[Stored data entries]
□ □ □ □

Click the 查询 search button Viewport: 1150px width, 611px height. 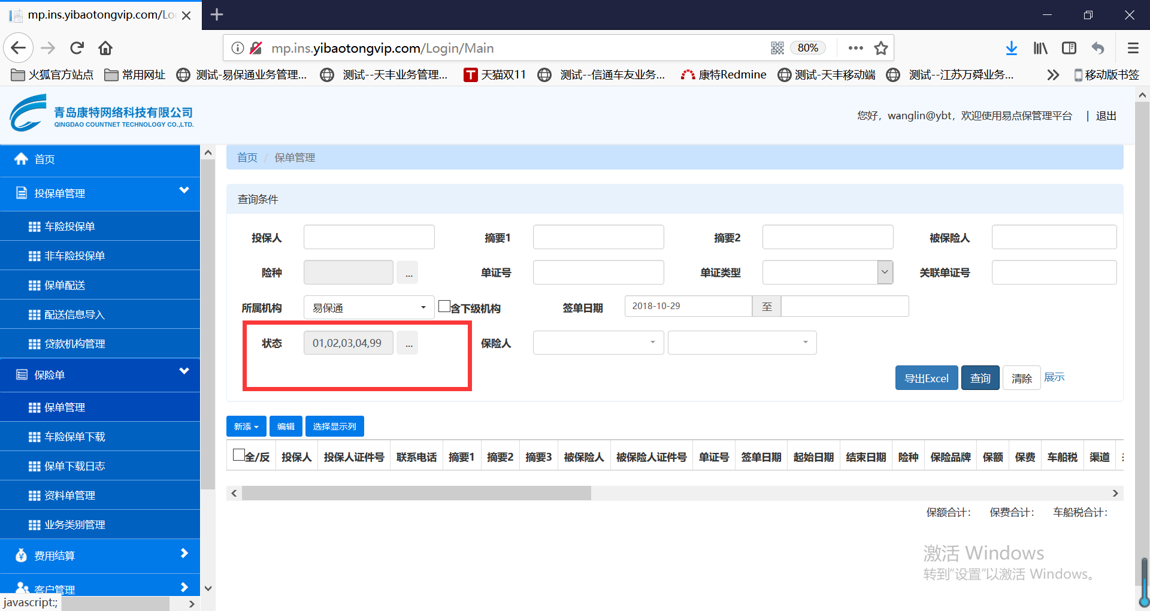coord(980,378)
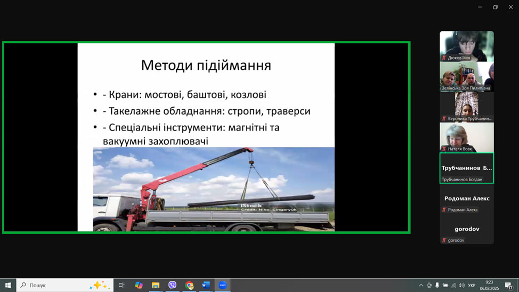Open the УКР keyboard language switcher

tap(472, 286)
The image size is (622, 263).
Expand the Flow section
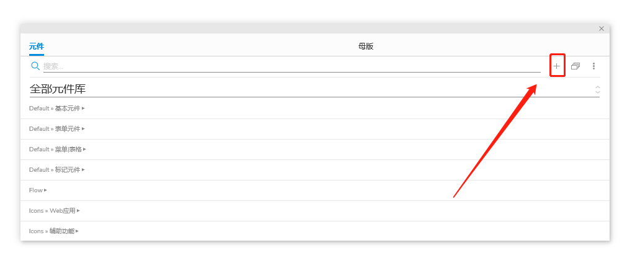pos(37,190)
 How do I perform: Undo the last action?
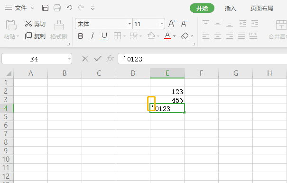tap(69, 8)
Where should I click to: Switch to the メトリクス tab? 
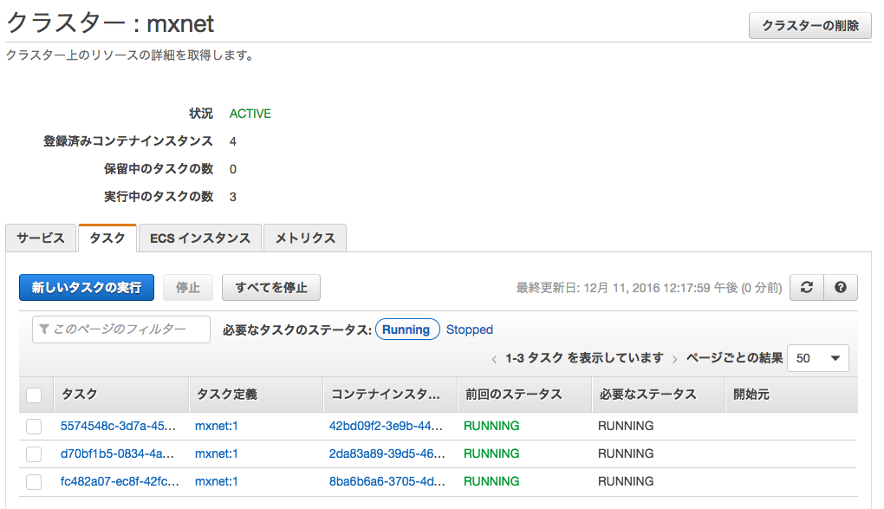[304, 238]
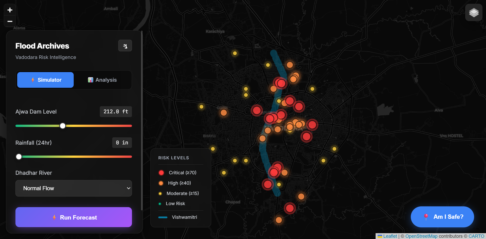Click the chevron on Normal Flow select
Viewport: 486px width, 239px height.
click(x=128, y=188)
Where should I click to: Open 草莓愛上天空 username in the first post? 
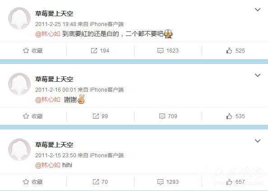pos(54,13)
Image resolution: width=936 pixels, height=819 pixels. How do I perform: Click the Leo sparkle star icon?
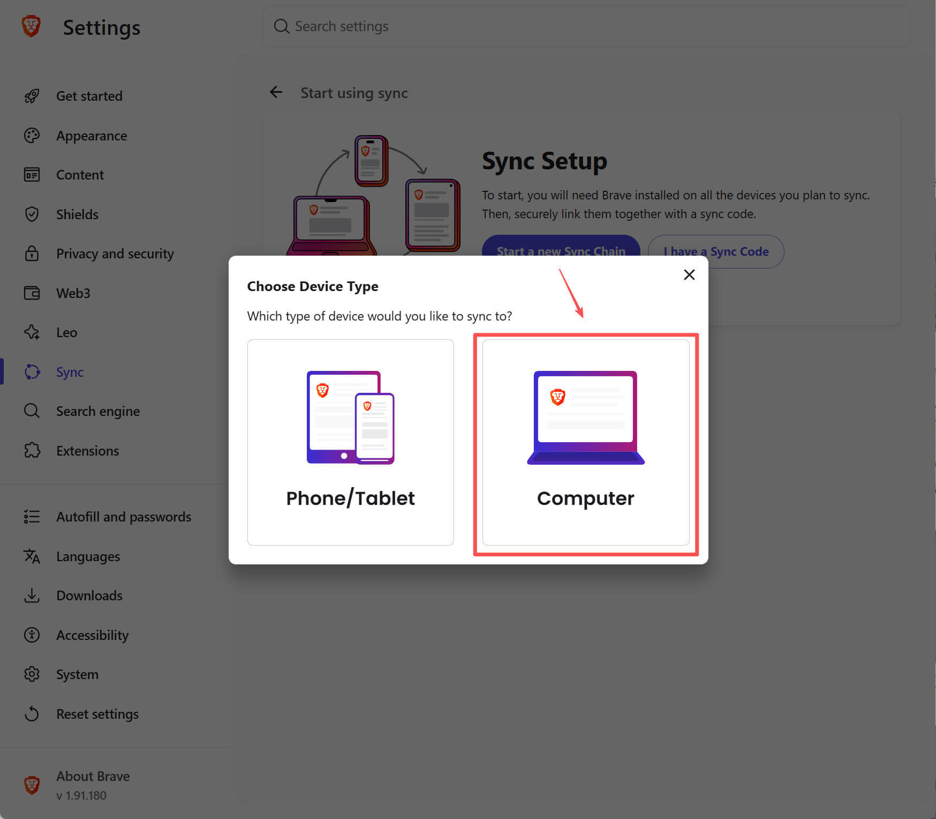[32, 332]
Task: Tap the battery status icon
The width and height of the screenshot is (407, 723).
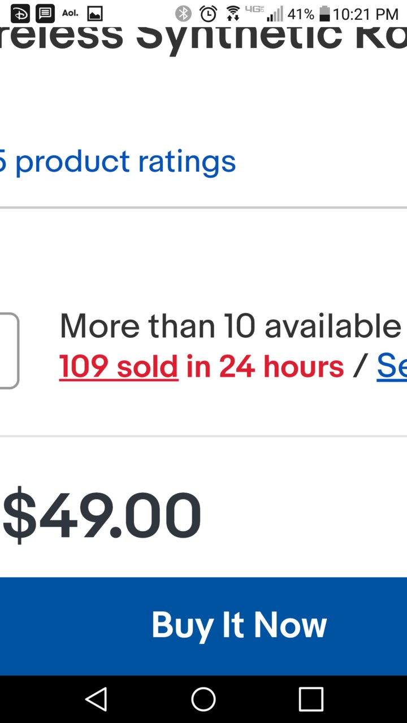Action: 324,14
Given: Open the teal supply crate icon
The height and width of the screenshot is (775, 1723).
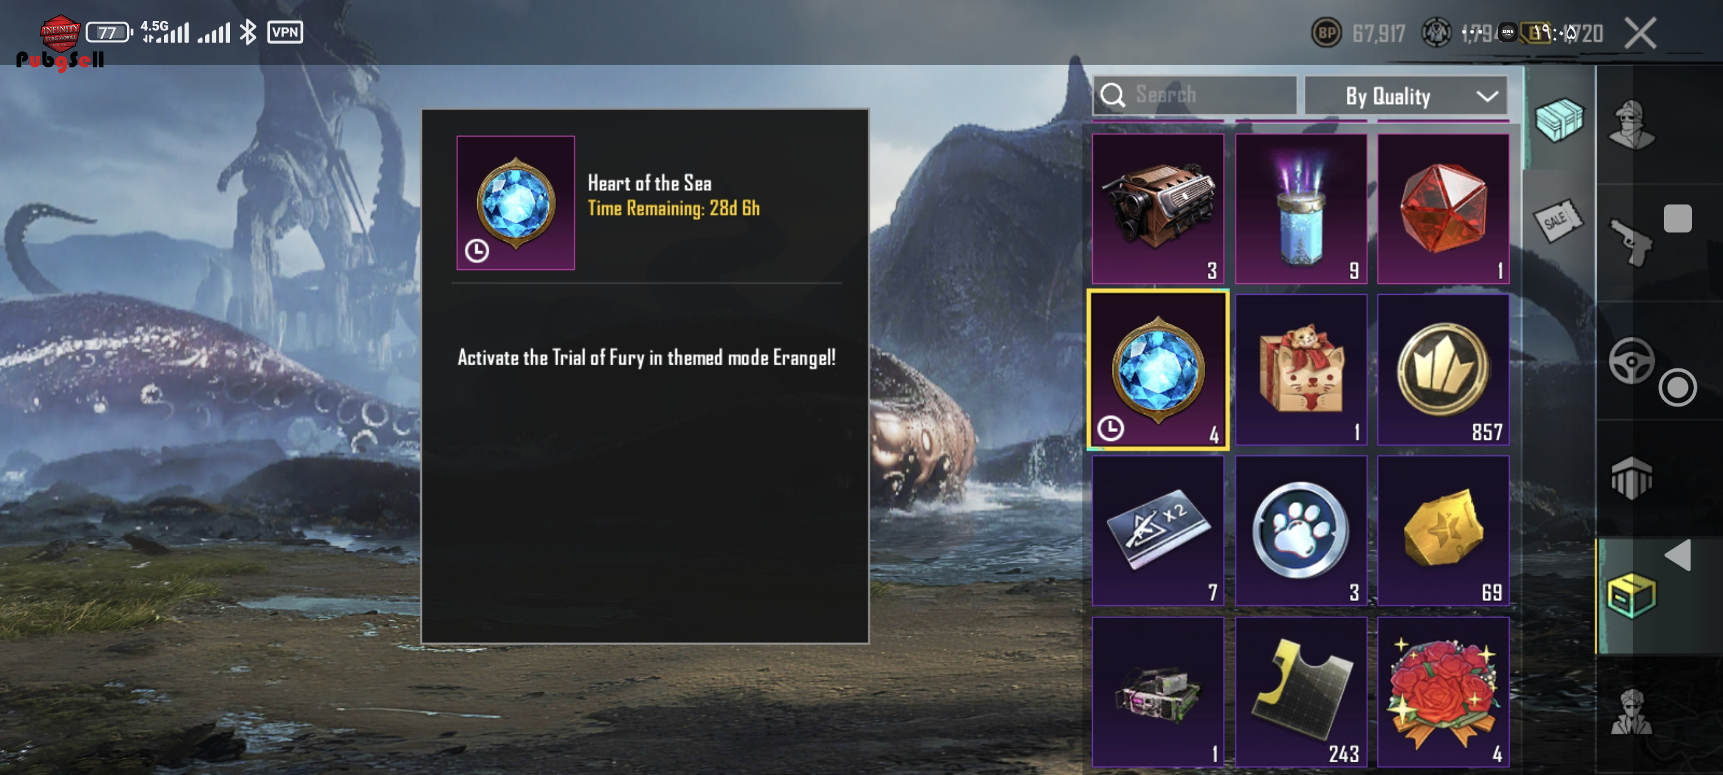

□ □ □ □

# [Brief]
The required output is the lines from the one containing "Task: Tap the battery status icon" through the end of the data, printed exactly, with no pictures.

# [Output of the exercise]
Task: Tap the battery status icon
The width and height of the screenshot is (407, 723).
Action: 324,14
Given: Open the teal supply crate icon
The height and width of the screenshot is (775, 1723).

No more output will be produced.